Figure 4 Validation of the nomograms. (A) ROC curve. (B) Calibration curve.

3.5 Survival analysis for patients with LM from SBA

In the subgroup of patients with LM from SBA, both univariate and multivariate Cox regression analyses were performed to identify factors significantly associated with CSS (Table 3). Univariate analysis indicated that older age, primary tumors located in the duodenum, higher T stages, absence of surgical treatment, fewer regional lymph nodes dissected, and lack of chemotherapy were all positively correlated with increased mortality. Multivariate Cox regression analysis revealed several key findings: Patients aged ≥70 years had poorer CSS than did those under 50 years (HR = 1.59, 95% CI: 1.22–1.84, P = 0.027). Patients with primary tumors located in the jejunum had a better prognosis than those with tumors located in the duodenum (HR = 0.73, 95% CI: 0.65–0.82; P = 0.007). Compared to those who did not undergo surgery, patients who underwent palliative surgery (HR = 0.77, 95% CI: 0.53–0.92, P = 0.012) or radical surgery (HR = 0.64, 95% CI: 0.59–0.71, P = 0.009) exhibited better survival. Patients with ≥4 regional lymph nodes dissected during surgery had better outcomes (HR = 0.59, 95% CI: 0.33–0.77; P = 0.023). Patients who received chemotherapy post metastasis had a lower risk of death than did those who did not receive chemotherapy (HR = 0.46, 95% CI: 0.35–0.61, P < 0.001). Furthermore, Kaplan‒Meier survival analysis for the variables of surgery and chemotherapy in patients with SBA-LM was conducted. The survival curves visually demonstrated that patients who underwent radical surgery had the highest survival rates, followed by those who underwent palliative surgery, with the poorest prognosis observed in those who did not undergo any surgery (P < 0.001) (Figure 5A). Similarly, patients who received chemotherapy had higher survival rates than did those who did not receive chemotherapy (P < 0.001) (Figure 5B).

Table 3

Table 3 Univariate and multifactorial Cox regression analyses of prognostic factors in patients with hepatic metastases from adenocarcinoma of the small bowel.

Figure 5

Figure 5 Kaplan-meier survival analysis of surgical and chemotherapy variables in patients with hepatic metastases from small bowel adenocarcinoma. (A) surgery (B) chemotherapy.

4 Discussion

Epidemiologically, SBA is relatively rare but has shown a steady increase in annual incidence (18).
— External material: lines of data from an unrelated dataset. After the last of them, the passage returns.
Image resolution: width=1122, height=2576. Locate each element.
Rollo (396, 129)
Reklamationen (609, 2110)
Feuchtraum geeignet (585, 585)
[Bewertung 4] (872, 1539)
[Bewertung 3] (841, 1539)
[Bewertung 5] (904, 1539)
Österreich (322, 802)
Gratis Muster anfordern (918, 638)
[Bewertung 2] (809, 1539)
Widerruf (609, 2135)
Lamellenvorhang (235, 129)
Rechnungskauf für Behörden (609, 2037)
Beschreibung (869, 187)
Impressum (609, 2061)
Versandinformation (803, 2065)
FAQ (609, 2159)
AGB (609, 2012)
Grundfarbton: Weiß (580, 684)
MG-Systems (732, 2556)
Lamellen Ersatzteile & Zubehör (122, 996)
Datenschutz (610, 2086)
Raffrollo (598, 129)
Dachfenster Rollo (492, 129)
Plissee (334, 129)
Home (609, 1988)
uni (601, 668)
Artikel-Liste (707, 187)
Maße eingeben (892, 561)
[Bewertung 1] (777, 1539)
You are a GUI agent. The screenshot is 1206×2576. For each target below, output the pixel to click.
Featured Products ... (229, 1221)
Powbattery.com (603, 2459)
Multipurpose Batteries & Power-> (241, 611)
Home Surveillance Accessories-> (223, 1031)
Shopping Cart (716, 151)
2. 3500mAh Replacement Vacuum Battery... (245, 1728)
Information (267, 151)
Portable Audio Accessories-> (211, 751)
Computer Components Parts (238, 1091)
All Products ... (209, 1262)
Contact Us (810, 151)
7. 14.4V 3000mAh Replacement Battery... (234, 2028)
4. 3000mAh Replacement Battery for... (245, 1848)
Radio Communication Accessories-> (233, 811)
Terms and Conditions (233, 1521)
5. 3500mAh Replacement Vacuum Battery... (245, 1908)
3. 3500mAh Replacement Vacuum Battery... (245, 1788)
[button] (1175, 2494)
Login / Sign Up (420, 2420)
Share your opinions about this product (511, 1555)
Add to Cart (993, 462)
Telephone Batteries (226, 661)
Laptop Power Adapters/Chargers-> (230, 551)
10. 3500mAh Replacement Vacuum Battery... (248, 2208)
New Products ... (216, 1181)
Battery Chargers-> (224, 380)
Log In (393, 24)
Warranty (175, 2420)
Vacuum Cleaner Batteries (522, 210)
Our study explored the challenges of predicting and improving outcomes for patients with LM originating from SBA, emphasizing the complexity of managing this rare yet challenging cancer type. Early identification of LM and appropriate therapeutic interventions can significantly increase overall survival rates and facilitate personalized treatment strategies. Thus, studying patients with LM from SBA within the large cohort of the SEER database holds significant clinical relevance.

Although previous studies have developed models for the frequency and prognosis of LM originating from small bowel malignancies, they have focused primarily on small bowel neuroendocrine tumors (NETs) and gastrointestinal stromal tumors (GISTs), with less research dedicated to the risk and prognostic factors of LM in SBA and their impact on patient survival (19). This study investigated the prevalence, risk factors, and prognostic factors of synchronous LM in a large cohort of SBA patients. The nomogram developed in this research aids in identifying patients at high risk for LM and analyzes prognostic factors for patients with SBA combined with LM, assisting clinicians in targeted screening and crafting personalized treatment plans.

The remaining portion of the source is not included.